British SWP Says: Join “Stop the War”or We’ll Shoot You!

Reprinted from Workers Vanguard No. 799, 14 March 2003.

The following leaflet was issued on March 1 by the Spartacist League/Britain, section of the International Communist League.

The “Revolution 2003” teach-in at LSE [London School of Economics] organised by the Socialist Workers Party (SWP) this weekend featured self-appointed SWP thought police dispatching goon squads to harass the Spartacist League and Spartacus Youth Group and to impede the public from access to our revolutionary Marxist views. Inside the teach-in, the threats escalated after floor interventions by two young women supporters of the Spartacist League, who argued that opposition to the Iraq war and its domestic repercussions in the anti-Muslim witchhunt requires opposition to the Labour government, and exposed the SWP’s support to Islamic fundamentalism, as well as its earlier support to the dispatch of British troops to Northern Ireland under a Labour government. In response, SWP honcho Chris Bambery fumed that anyone who doesn’t politically support the Stop the War Coalition “deserves a bullet in the head.” This is the real face of the SWP’s “give peace a chance” coalition-building: you’ve got to silence the reds to get workers and youth to lie down like lambs with the wolves of the Labour Party whilst they wage war on Iraq and against working people at home!

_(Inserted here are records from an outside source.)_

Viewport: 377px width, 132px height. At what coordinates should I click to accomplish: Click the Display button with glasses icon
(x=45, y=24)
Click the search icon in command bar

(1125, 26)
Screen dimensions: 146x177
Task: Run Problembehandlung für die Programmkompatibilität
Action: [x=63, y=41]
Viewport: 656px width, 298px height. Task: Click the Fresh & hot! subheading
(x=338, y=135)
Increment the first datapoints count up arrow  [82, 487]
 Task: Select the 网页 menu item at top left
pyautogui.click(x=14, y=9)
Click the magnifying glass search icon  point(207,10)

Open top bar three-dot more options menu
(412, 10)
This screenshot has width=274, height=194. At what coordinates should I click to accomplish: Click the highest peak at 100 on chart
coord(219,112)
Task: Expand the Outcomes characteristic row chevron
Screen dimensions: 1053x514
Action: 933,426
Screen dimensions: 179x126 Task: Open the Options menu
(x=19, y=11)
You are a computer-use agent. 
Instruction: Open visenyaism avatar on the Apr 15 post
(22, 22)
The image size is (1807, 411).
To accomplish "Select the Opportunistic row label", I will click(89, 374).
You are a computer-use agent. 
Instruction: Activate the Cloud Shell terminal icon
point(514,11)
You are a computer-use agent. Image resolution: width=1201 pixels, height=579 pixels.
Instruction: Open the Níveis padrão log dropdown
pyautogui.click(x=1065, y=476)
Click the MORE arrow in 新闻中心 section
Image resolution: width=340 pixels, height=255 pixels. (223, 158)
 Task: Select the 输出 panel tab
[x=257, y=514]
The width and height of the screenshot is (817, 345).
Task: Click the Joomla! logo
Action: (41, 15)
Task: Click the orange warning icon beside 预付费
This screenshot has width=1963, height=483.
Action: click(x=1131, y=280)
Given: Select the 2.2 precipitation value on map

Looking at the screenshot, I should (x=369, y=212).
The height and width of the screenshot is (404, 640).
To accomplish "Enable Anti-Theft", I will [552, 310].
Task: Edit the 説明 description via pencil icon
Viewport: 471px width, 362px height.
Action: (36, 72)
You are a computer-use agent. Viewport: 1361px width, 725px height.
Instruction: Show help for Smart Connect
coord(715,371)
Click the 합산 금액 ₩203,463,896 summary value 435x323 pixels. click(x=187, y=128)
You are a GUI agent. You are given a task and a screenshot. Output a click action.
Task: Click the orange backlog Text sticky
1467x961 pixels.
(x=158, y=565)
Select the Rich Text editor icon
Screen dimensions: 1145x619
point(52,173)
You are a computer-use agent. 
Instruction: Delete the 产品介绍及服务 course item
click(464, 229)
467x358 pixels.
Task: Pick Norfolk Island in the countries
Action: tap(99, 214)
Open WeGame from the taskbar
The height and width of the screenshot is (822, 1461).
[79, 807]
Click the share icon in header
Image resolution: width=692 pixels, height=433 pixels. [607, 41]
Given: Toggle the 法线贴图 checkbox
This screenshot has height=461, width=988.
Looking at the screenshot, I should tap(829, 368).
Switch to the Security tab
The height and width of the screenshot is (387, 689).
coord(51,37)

Physical exclusion, political censorship and threats of violence are the despicable acts of political cowards who disdain to debate their views, preferring to substitute the fist for the brain. Today it’s the Spartacist League, but who’s next on the SWP’s hit list? We call on all leftists, trade unionists and anti-war activists to condemn and protest this flagrant incitement to violence against revolutionary socialists!

What’s got Bambery’s knickers in a twist? The SWP must be undergoing uncomfortable contortions to present themselves as socialists while maintaining loyalty to Blair’s Labour Party (whose election sent the SWP “over the moon”). In our interventions and in discussions with young militants before the meeting our comrades also warned that by promoting politicians like George Galloway and Jeremy Corbyn—who are actively campaigning for antiwar activists to join the Labour Party—the SWP and the Stop the War Coalition are helping channel the growing anger against Blair’s government and its war back into the reformist confines of the Labour Party. As Lenin wrote in Socialism and War, “unity with the opportunists actually means subordinating the working class to their ‘own’ national bourgeoisie...it means splitting the revolutionary proletariat of all countries.” We Spartacists fly under our own banners and argue that what working people, youth and minorities in Britain today need is not a swivel chair “regime change” of Gordon Brown for Tony Blair, but the construction of a multiethnic revolutionary workers party to sweep away the capitalist system which breeds racism, war and unemployment. Anything less, anything other, is nothing but a reformist balm on the raw rubs of the capitalist order.

Political debate is vital to clarify what programme and leadership the working class needs to fight for its interests. This is not the first time that the SWP has resorted to political exclusionism or thuggery against the Spartacist League or other tendencies in the workers movement. In July 1980 they went berserk and assaulted SL supporters shortly after the Soviet Red Army went into Afghanistan because we exposed the SWP for attacking Margaret Thatcher from the right for selling British beef to Soviet troops in Kabul. We said, “Hail Red Army in Afghanistan!” and later denounced Gorbachev’s treacherous withdrawal from that country. Had the Soviets stayed and won, there wouldn’t be a Gulf War today!

We say that workers and minorities in Britain and the toiling masses of neocolonial Iraq have a common enemy in the war-crazed gangs running the White House and 10 Downing Street and a common interest in defending Iraq against U.S./British attack without giving one iota of political support to Saddam Hussein’s anti-worker capitalist regime. Imperialist wars such as the threatened slaughter of thousands of Iraqis are inherent to the system of capitalism, and to put an end to them what is needed is an international succession of socialist revolutions. For that purpose we say workers in this country need not a “reclaimed” Labour Party, but a multiethnic revolutionary workers party modelled on the Russian Bolshevik Party. It was the Bolshevik Party that, by successfully tearing the working class away from the pro-capitalist Corbyns, Galloways and Bamberys of the time, led the working class to power and took Russia out of the massacre of World War I through the 1917 October Revolution.

Like the Bolsheviks, we seek to win the working class and the oppressed to the revolutionary socialist programme through the open clash of opposing political programmes; be it at mobilisations such as the massive demonstration held in London on 15 February, in the trade unions, through electoral campaigns, through united-front actions in defence of the interests of workers and the oppressed, or at political meetings such as today’s “Revolution 2003” teach-in. Protest SWP political exclusionism and threats of violence! For open political debate!